Nobody does anything quite like Jenny Slate. That goes for the movies she makes, the charming shoed shells, the standup comedy, the tuxedo shorts she dons on stage — and the Jewish jokes she tells.
In her new Amazon Prime special, “Jenny Slate: Seasoned Professional,” she makes jokes about JCC pools and biblical texts and Jewish parents getting old and synagogues and motherhood and bodily functions, but none of those jokes (well, maybe aside from the bodily function ones) go the way you would expect them to. That’s because Slate allows herself to be fully herself on stage, strange, loud, crass and “too much.”

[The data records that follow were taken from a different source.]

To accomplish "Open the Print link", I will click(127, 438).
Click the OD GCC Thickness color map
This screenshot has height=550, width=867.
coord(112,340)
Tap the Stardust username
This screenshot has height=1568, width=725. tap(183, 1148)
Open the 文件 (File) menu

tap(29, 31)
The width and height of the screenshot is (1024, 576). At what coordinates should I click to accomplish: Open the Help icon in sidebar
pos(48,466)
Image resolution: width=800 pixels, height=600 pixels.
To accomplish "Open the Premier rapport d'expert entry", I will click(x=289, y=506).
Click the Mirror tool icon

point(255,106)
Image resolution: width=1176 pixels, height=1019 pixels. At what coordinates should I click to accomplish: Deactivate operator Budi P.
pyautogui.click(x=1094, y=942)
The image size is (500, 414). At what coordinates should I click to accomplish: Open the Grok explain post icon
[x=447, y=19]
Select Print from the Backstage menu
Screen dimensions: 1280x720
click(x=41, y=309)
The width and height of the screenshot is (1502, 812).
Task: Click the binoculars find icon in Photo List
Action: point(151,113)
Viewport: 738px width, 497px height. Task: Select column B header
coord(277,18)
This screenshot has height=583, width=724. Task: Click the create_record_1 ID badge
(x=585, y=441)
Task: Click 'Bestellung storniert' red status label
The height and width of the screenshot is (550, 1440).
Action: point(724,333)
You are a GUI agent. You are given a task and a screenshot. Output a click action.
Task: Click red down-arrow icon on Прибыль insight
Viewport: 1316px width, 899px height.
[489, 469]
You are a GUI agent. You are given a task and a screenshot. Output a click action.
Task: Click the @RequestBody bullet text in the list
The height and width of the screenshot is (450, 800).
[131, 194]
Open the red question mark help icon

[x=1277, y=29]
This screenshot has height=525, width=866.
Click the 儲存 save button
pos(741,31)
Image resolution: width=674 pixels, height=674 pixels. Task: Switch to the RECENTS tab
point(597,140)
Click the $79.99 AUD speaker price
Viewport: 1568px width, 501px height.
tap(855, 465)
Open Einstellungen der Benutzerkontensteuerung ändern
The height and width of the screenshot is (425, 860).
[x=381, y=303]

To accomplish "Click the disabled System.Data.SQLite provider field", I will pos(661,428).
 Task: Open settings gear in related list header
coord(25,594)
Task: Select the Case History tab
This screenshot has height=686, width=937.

My favorite line from the special is not exactly a joke, actually, but a very intentional feminist rallying cry: “I don’t believe that chill people exist.” Slate tells the crowd, “I believe that it’s a concept that misogynists invented so we could act like we don’t have needs.”
Aside from the fact that it’s a sentence I’ll probably use in every therapy session moving forward, I do think it so aptly describes how Slate approaches her comedy, and her work in general. In the vain of “Broad City,” she give us a loud, Jewish heroine, the kind of woman that the Jewish male protagonists in rom-coms of yore would shun in favor of a more prim and proper non-Jewish paramour (probably played by Meg Ryan). In “Seasoned Professional,” we essentially meet Jenny post her rom-com happy ending — she’s married to writer and art curator Ben Shattuck, and she’s given birth to “a baby out of my vagina,” as she tells the crowd, speaking of her now 3-year-old, Ida (great Jewish name, by the way).
In fact, she talks about how she decided on what to wear for the early pandemic road trip during which she got pregnant in the terms of rom-coms. “When the main person has gone through their rough times,” she explains, “and they’re like actually, I’ll start my cupcake store, they’ll wear overalls.” It’s a choice she winds up bemoaning. You know, for the bodily function reasons.
“Seasoned Professional” is nowhere as Jewish as “Stage Fright,” her 2019 comedy special in which she proudly announces to viewers right off the bat, “My name is Jenny Slate, and if you’re looking at me from any angle, you will notice that I am a Jewish woman,” and which is juxtaposed with videos of childhood Hanukkah celebrations, a visit to her Jewish grandmother, and Slate talking about how “when I was younger, I looked almost exactly like Anne Frank.” The Anne Frank Museum does get a fun mention in the new special, when Slate refuses to visit it with her Shattuck, who lived in Amsterdam early in their courtship. “I do not need an epigenetic meltdown on my sex vacation” is another one of those chef’s kiss lines from this new special.
The Jewish comedy here is much more tame and casual, but just as delightful. Slate is so relatable when she talks about pregnancy and birth. She recounts the surreal realization you get just before giving birth for the first time when you’re sort of faced with the fact that you are, indeed, the person that is about to undergo this kind of life-changing experience and you ask yourself, “Really? Me? I’m meant to do that?” It’s definitely an experience I had as I approached the later days of my pregnancy.
In an anecdote I can’t quite relate to, she recalls that the only other moment she felt like that was when she got an audition to play Pennywise, the clown from “IT.”
“Wait, what, that couldn’t be… the murdering, kidnapping balding male clown…?” Slate reenacts her response to the crowd with expert precision, saying she was hoping that instead, the audition was for “a very antisemitic rom-com, a whimsical woman who like, can’t get it together, named Penny Wise.” (It wasn’t.)
That’s definitely the kind of Jewish joke only Jenny Slate can tell. About being pregnant during the pandemic she recalls musing, “I’m pregnant during a plague, and then I was like wait, isn’t this in the bible?” (It’s not.) On her breasts changing post-nursing, she reminisces about her perfectly synagogue appropriate former B-cup. She paints a picture of her Jewish parents Windex-ing pita chips early in the pandemic.
The entire special goes just like that, with Slate oscillating between funny and real and completely unexpectedly out there, raunchy and scatological, kvetching and kvelling so seamlessly, moving between script and improvisation when even the mic on stage cannot stand still during her explosive comedy. At no point is she censoring herself, making herself smaller or more palatable, and every moment is so deliciously unique that you keep watching and ask for more.
In the rom-coms ’80s and ’90s, characters like Jenny Slate, the kind of woman with “no chill,” would indeed be comic relief — too intense, and from whom a handsome man might try to escape. But now, on the center of that stage, and in the romantic comedies she’s starred in, Jenny Slate is the kind of Jewish heroine that, instead of being too much, we can’t get enough of.